- Problem: Reproduce the passage on interstate driver licenses word for word, from "Drivers who move" up to and including "date) and status.".

Interstate visitors on their L or P plates must follow the license conditions set of their home state rather than conditions placed upon license-holders of the state which they are visiting i.e, a driver holding an SA provisional license who is visiting New South Wales is able to legally drive at 100 km/h, whereas a NSW provisional driver is restricted to 90 km/h.

Drivers who move interstate must apply for a new driver's licence within three to six months of moving depending on the state they are moving to. Unless a driving test is required, there is no charge for a conversion from a current interstate licence. Usually, licences are converted in the same day, to the same or equivalent class, or, in the case of the conversion of a non-GLS licence to a GLS system, a P1 or P2 licence is issued, depending on the length of time that the holder of the licence has been driving. The licence may need to be confirmed by obtaining a letter from the interstate licence issuing authority (on their letterhead) confirming the licence details (including first issue date) and status.

- Raw data:
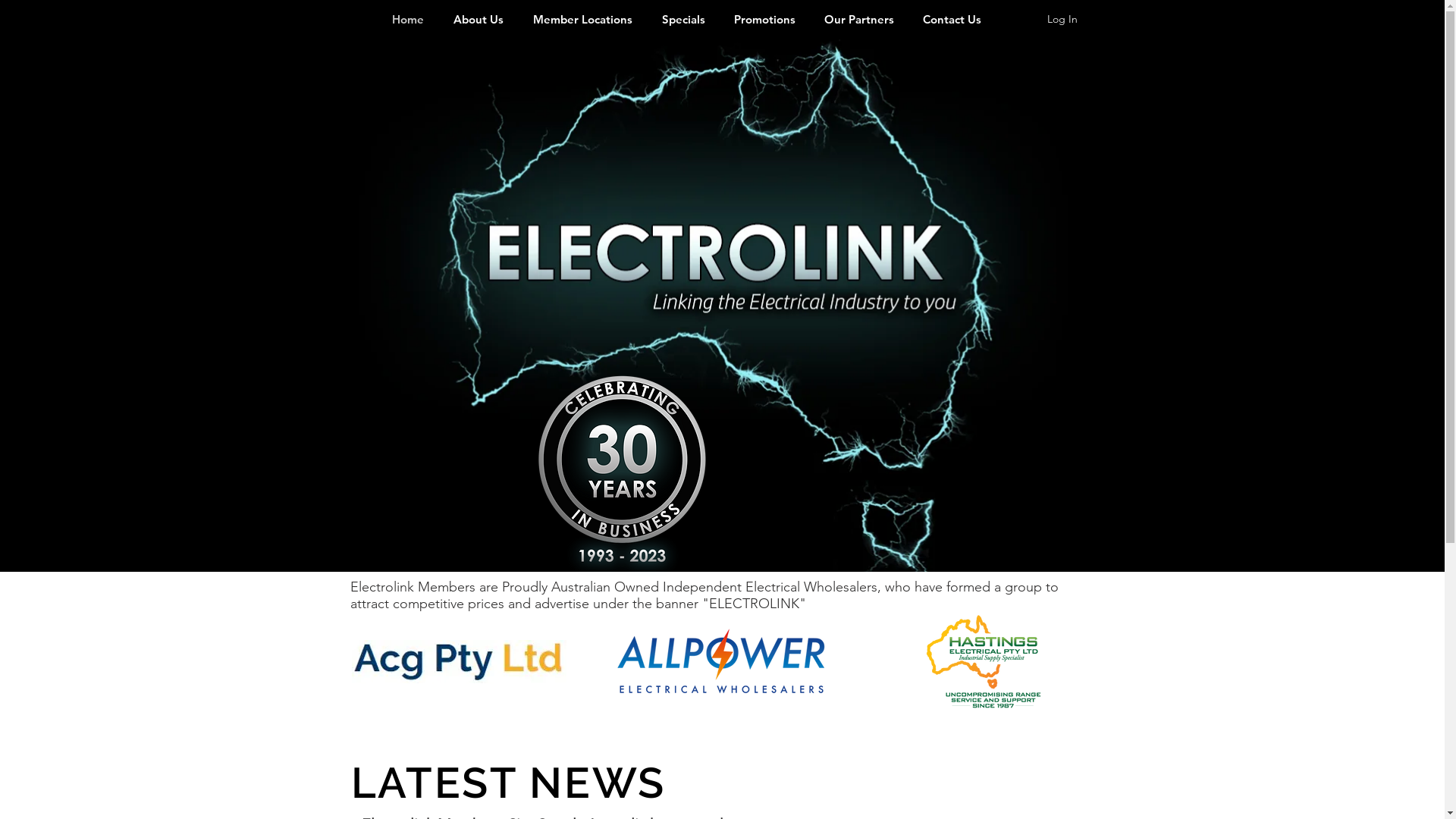
Promotions Element type: text (763, 19)
Contact Us Element type: text (951, 19)
Home Element type: text (408, 19)
Member Locations Element type: text (582, 19)
About Us Element type: text (477, 19)
Specials Element type: text (683, 19)
Log In Element type: text (1061, 19)
Our Partners Element type: text (858, 19)
Given the description of an element on the screen output the (x, y) to click on. 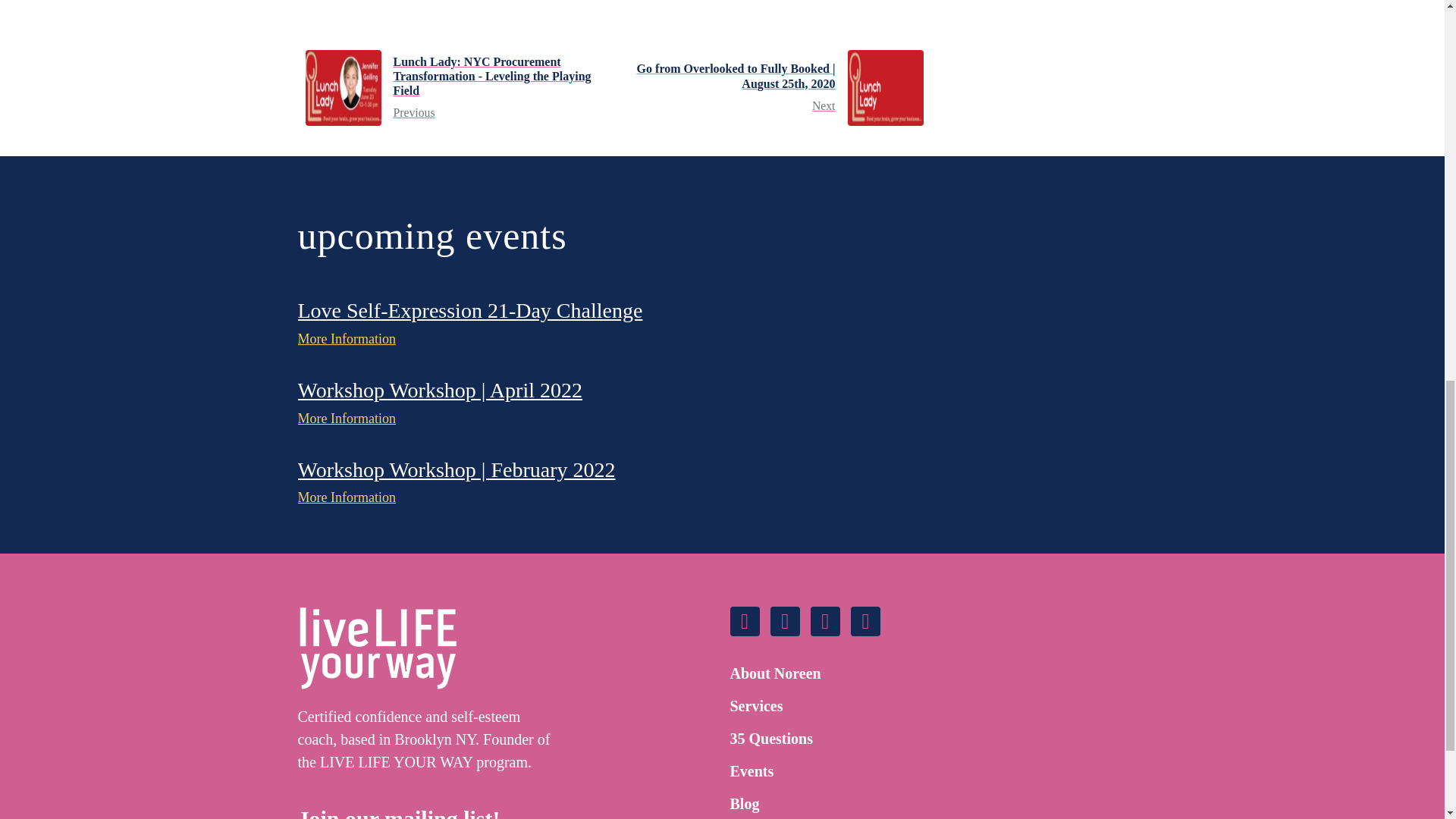
More Information (345, 339)
Love Self-Expression 21-Day Challenge (469, 310)
Given the description of an element on the screen output the (x, y) to click on. 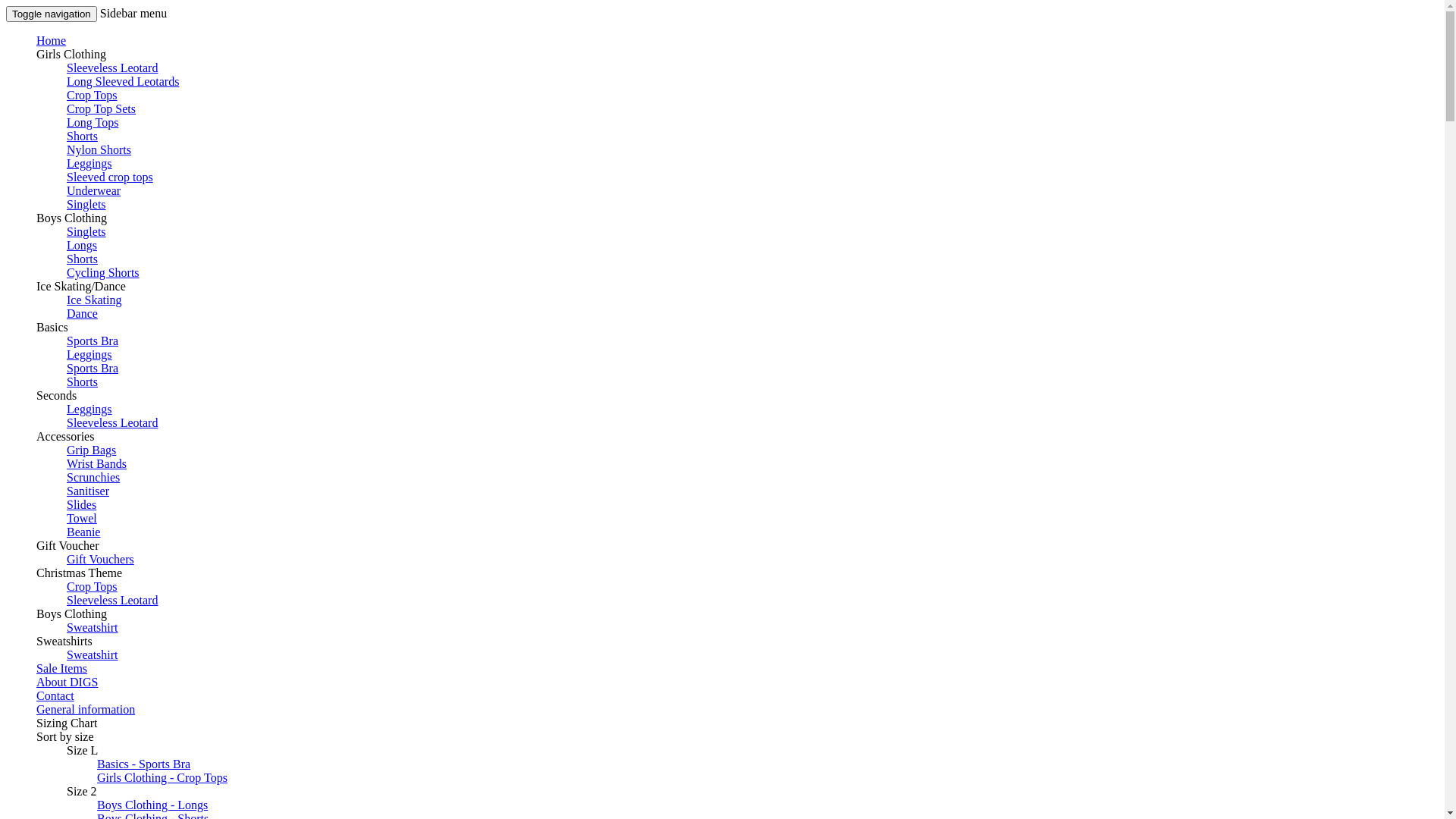
Shorts Element type: text (81, 258)
Sports Bra Element type: text (92, 367)
Leggings Element type: text (89, 408)
Girls Clothing Element type: text (71, 53)
Sweatshirt Element type: text (92, 654)
Accessories Element type: text (65, 435)
Basics Element type: text (52, 326)
Sweatshirts Element type: text (64, 640)
Crop Tops Element type: text (91, 94)
About DIGS Element type: text (66, 681)
Leggings Element type: text (89, 354)
Size 2 Element type: text (81, 790)
Towel Element type: text (81, 517)
Long Tops Element type: text (92, 122)
Contact Element type: text (55, 695)
Christmas Theme Element type: text (79, 572)
Cycling Shorts Element type: text (102, 272)
Sweatshirts Element type: text (64, 640)
Crop Top Sets Element type: text (100, 108)
Seconds Element type: text (56, 395)
Size L Element type: text (81, 749)
Ice Skating/Dance Element type: text (80, 285)
Seconds Element type: text (56, 395)
Grip Bags Element type: text (91, 449)
Leggings Element type: text (89, 162)
Sizing Chart Element type: text (66, 722)
Size L Element type: text (81, 749)
Slides Element type: text (81, 504)
Ice Skating Element type: text (93, 299)
Sports Bra Element type: text (92, 340)
Sleeveless Leotard Element type: text (111, 67)
Sleeveless Leotard Element type: text (111, 599)
Singlets Element type: text (86, 231)
Beanie Element type: text (83, 531)
Sort by size Element type: text (65, 736)
Gift Voucher Element type: text (67, 545)
Christmas Theme Element type: text (79, 572)
Dance Element type: text (81, 313)
Gift Voucher Element type: text (67, 545)
Shorts Element type: text (81, 381)
Size 2 Element type: text (81, 790)
Home Element type: text (50, 40)
Basics Element type: text (52, 326)
Ice Skating/Dance Element type: text (80, 285)
Nylon Shorts Element type: text (98, 149)
Long Sleeved Leotards Element type: text (122, 81)
Girls Clothing - Crop Tops Element type: text (162, 777)
Longs Element type: text (81, 244)
Sort by size Element type: text (65, 736)
Boys Clothing Element type: text (71, 217)
Sanitiser Element type: text (87, 490)
Sweatshirt Element type: text (92, 627)
Singlets Element type: text (86, 203)
Underwear Element type: text (93, 190)
Accessories Element type: text (65, 435)
Scrunchies Element type: text (92, 476)
Toggle navigation Element type: text (51, 13)
Sleeved crop tops Element type: text (109, 176)
Wrist Bands Element type: text (96, 463)
Basics - Sports Bra Element type: text (143, 763)
Gift Vouchers Element type: text (100, 558)
Sleeveless Leotard Element type: text (111, 422)
General information Element type: text (85, 708)
Boys Clothing Element type: text (71, 217)
Boys Clothing Element type: text (71, 613)
Shorts Element type: text (81, 135)
Girls Clothing Element type: text (71, 53)
Crop Tops Element type: text (91, 586)
Boys Clothing Element type: text (71, 613)
Sale Items Element type: text (61, 668)
Given the description of an element on the screen output the (x, y) to click on. 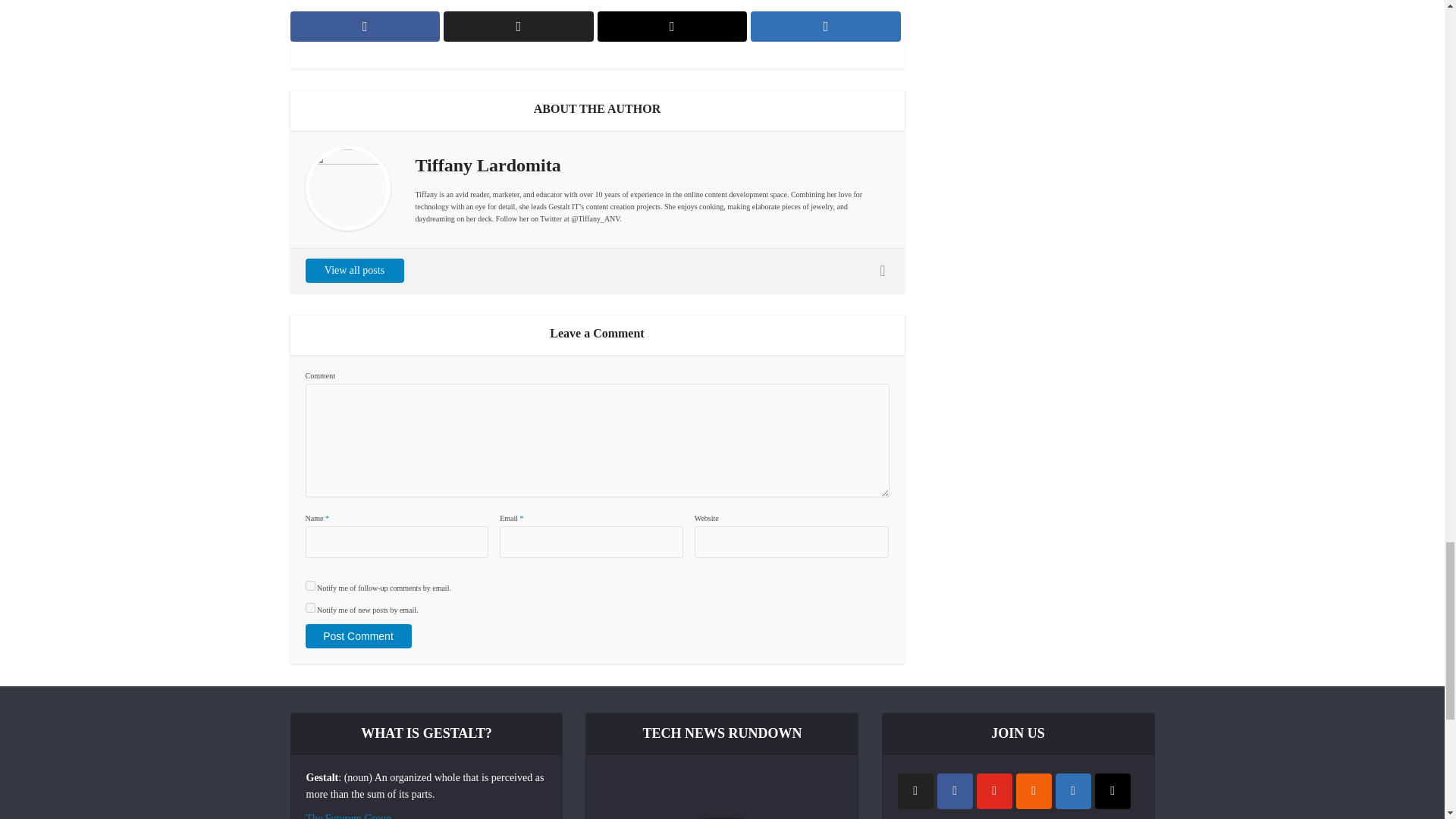
View all posts (353, 270)
Post Comment (357, 636)
subscribe (309, 585)
YouTube (993, 791)
Facebook (954, 791)
subscribe (309, 607)
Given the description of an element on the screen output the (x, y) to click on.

- Exercise solution:
Drivers who move interstate must apply for a new driver's licence within three to six months of moving depending on the state they are moving to. Unless a driving test is required, there is no charge for a conversion from a current interstate licence. Usually, licences are converted in the same day, to the same or equivalent class, or, in the case of the conversion of a non-GLS licence to a GLS system, a P1 or P2 licence is issued, depending on the length of time that the holder of the licence has been driving. The licence may need to be confirmed by obtaining a letter from the interstate licence issuing authority (on their letterhead) confirming the licence details (including first issue date) and status.